Immediately we could tell that this play was going to be ambitious. Gathered in the round with a small, rectangular stage in the centre, we sat amongst the actors with white painted faces and already felt like we were being watched. When Joseph K. entered, he looked around at us all as though he was already on trial and it became clear that the director, Sam Ward, had done an excellent job with the staging. Throughout the play the transitions between scenes were inventive and seamless, with the actors switching character quickly and effortlessly. The scene changes were only slightly let down by the costume choice of clunky shoes for the actors, which detracted from the intense mood by stomping off and around the stage, giving the performance a messy air. This was made worse by the lack of matching costumes for the chorus figures, but other than that they were very enjoyable to watch, particularly Josie Richardson who gave a very controlled and intense performance, enticing us into Kafka’s world with her excellent physicality and fluctuation of tone.

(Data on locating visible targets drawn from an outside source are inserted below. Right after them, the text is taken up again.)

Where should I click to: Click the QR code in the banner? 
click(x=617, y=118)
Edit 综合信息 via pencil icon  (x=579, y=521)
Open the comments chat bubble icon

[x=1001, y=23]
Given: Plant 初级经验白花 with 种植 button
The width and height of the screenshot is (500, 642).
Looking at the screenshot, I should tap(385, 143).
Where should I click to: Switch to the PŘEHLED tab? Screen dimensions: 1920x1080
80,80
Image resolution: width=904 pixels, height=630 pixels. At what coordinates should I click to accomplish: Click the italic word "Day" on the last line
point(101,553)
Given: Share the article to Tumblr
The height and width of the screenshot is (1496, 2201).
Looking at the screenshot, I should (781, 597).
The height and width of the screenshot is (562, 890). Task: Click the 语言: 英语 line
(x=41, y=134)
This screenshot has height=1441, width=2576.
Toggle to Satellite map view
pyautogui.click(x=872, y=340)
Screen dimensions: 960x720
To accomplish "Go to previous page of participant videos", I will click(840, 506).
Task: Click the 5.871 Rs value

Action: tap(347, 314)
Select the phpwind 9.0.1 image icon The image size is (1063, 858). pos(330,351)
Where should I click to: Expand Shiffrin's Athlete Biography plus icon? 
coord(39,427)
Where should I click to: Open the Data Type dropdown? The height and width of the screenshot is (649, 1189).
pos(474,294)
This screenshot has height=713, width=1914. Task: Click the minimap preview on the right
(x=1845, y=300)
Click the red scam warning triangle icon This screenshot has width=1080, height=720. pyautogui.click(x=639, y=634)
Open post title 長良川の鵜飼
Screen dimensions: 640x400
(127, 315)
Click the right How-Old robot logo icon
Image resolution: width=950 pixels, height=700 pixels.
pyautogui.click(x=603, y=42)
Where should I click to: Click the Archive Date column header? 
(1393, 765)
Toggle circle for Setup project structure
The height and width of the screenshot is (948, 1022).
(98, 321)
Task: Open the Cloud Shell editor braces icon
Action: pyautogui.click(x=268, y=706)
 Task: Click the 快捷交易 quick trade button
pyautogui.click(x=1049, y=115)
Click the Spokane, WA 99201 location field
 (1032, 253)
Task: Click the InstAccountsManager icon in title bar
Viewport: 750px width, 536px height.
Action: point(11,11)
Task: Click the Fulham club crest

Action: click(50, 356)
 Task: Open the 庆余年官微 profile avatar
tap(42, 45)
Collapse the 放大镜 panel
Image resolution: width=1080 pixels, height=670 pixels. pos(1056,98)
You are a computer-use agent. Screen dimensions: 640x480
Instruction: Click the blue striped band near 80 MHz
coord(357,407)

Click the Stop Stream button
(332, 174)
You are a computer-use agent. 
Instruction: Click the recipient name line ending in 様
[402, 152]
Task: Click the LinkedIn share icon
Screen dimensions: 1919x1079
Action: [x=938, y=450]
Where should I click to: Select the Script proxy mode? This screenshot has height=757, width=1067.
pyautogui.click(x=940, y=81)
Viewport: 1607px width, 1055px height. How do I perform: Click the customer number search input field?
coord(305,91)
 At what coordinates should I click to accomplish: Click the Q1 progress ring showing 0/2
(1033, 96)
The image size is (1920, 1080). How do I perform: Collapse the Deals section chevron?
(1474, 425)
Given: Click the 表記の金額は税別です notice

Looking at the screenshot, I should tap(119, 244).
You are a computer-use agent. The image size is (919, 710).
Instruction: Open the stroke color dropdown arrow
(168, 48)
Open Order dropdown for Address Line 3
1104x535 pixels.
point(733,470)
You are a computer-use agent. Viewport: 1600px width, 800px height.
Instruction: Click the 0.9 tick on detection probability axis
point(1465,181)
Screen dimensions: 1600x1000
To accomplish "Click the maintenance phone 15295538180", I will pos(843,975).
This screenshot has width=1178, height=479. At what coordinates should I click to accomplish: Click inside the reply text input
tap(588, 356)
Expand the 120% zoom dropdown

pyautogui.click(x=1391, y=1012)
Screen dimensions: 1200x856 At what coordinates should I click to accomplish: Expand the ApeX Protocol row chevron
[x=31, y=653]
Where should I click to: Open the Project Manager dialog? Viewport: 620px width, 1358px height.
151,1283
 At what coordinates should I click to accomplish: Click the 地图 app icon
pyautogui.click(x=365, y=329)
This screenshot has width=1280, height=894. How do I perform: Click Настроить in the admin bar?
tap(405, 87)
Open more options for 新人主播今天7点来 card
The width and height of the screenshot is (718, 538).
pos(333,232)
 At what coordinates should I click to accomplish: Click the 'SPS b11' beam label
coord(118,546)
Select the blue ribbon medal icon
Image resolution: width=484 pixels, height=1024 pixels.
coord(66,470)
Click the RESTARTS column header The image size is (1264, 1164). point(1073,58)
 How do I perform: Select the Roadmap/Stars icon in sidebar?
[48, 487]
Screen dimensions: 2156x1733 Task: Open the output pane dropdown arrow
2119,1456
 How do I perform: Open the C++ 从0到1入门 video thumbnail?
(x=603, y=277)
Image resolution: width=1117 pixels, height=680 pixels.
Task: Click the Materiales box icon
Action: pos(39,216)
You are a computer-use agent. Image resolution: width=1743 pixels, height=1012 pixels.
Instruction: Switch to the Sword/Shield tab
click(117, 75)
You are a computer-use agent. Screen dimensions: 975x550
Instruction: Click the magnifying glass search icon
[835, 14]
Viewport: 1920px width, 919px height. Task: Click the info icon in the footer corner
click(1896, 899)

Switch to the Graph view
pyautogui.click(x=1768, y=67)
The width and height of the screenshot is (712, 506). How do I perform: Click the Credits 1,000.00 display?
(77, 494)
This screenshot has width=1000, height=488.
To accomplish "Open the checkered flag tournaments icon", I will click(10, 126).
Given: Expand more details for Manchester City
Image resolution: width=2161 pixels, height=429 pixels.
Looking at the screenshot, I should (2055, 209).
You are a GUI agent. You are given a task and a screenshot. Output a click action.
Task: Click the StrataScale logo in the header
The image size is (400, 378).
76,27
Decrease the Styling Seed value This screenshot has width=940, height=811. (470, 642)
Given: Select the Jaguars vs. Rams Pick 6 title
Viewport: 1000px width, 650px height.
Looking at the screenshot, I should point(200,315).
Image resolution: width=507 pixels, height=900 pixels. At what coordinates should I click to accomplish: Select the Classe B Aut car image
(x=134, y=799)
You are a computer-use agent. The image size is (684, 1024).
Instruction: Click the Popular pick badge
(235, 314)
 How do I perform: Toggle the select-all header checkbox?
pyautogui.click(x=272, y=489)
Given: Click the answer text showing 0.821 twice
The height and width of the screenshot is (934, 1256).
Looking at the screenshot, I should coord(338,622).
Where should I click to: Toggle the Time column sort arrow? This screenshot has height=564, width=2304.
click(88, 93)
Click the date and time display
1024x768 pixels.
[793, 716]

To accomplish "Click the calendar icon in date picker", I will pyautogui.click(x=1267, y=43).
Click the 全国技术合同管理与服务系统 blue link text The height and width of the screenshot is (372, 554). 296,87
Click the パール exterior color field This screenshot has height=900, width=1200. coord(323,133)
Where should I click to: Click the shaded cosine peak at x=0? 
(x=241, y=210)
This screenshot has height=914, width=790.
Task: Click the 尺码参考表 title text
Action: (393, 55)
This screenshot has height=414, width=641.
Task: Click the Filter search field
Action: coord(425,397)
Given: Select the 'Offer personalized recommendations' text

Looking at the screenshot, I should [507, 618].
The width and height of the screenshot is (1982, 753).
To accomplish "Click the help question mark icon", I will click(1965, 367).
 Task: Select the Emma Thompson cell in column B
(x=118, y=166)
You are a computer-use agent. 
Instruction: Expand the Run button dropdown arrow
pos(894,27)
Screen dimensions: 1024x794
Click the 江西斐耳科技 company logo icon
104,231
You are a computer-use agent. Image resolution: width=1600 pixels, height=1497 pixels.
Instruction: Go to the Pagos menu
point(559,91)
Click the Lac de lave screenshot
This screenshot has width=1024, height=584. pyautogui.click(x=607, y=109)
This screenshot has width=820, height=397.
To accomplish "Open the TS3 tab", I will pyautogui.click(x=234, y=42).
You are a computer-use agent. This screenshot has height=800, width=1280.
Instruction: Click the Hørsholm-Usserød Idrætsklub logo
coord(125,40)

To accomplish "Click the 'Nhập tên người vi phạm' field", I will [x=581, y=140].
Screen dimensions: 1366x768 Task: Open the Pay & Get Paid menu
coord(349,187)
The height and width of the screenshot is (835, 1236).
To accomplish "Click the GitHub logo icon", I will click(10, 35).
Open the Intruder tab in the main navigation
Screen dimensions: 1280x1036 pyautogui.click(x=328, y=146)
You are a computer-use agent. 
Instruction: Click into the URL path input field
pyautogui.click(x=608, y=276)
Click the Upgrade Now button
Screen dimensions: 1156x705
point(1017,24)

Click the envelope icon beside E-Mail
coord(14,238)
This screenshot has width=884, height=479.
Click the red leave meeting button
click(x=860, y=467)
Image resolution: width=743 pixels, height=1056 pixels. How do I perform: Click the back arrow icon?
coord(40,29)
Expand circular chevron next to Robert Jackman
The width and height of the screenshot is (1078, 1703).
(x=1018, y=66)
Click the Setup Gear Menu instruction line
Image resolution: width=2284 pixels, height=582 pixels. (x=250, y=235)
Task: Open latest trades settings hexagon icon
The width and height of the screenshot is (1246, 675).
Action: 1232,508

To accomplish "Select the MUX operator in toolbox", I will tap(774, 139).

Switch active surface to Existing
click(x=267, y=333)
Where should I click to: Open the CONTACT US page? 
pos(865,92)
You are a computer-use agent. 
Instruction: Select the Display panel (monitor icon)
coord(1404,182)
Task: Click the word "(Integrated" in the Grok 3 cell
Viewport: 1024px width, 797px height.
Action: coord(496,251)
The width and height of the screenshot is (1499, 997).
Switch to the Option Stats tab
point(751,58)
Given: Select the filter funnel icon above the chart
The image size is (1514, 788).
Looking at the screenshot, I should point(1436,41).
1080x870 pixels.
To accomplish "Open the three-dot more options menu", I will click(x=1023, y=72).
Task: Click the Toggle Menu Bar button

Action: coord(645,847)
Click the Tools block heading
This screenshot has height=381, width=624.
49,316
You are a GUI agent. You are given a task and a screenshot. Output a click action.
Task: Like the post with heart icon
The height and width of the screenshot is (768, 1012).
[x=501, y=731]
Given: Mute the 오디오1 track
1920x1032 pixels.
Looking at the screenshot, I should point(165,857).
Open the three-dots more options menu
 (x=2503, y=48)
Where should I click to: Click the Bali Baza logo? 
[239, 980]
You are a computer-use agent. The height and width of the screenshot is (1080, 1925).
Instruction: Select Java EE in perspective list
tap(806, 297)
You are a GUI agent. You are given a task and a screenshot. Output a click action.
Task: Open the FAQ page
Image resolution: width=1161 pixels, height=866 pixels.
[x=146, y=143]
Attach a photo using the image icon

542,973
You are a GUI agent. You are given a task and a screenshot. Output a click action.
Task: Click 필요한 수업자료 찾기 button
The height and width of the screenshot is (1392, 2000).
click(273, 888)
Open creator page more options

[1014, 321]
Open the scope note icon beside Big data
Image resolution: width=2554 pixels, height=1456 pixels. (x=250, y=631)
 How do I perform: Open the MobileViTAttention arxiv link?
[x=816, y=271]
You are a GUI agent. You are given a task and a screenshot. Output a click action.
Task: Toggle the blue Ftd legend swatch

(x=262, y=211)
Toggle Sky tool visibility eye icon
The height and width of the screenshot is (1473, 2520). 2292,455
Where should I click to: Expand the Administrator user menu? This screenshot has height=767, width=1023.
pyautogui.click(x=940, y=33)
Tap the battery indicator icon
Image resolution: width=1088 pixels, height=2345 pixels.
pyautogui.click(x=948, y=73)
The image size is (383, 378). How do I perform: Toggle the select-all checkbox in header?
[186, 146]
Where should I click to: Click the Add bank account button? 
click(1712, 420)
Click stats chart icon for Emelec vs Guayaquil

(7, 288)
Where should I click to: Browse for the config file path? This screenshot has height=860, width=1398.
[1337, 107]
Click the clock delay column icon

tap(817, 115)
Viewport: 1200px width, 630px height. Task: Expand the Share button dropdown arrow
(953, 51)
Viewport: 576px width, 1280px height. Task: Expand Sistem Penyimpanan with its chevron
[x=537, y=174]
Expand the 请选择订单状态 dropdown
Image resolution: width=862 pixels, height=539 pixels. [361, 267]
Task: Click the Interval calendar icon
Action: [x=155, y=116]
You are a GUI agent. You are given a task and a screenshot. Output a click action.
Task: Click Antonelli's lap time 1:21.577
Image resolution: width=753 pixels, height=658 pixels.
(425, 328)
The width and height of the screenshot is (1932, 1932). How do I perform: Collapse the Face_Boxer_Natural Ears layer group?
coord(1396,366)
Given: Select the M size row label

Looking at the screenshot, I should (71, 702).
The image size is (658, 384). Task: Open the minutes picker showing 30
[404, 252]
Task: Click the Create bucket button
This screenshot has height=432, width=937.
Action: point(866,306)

A personal highlight was the retelling of the arrest of Joseph K., played by Alex Shavick. This particular scene was the very best of The Trial, with the abstract elements enhancing the storyline, rather than making the performance seem slightly typically student-y, as other parts appeared. It gave the audience a glimpse of what the play could be like if it was tidied up a bit, which is a quick, interpretive piece of theatre that questions normality and draws in the imagination of those who watch.
Other bits were less neat, though, with Shavick having too many long monologues, since he was not particularly convincing as Kafka’s character, anyway, with there being a distinct lack of emotion. In parts, too, it did seem like the story of an arrested man who is extremely attractive to women, and the way he seemed to constantly be being seduced by women did get repetitive, as did some of the abstract techniques that were employed – especially everyone shouting at once to highlight claustrophobia.
Yet Ward must be applauded for this new and exciting interpretation of what is, in some ways, a complicated play. The general intrigue about Joseph K and what he can have been arrested for was not lost, and as Shavick stumbled around the stage, we could relate to how he felt. The enclosed space around him gave the impression that he was constantly on trial, giving the piece a sinister edge that worked very well.
Kafka’s The Trial was always going to be difficult to perform at the BT with a cast of only six. Usually the play demands a much larger cast, and is therefore easier for us, the audience, to understand. Despite challenges faced, The Trial was a good attempt, and had many good ideas; it was just a little messy.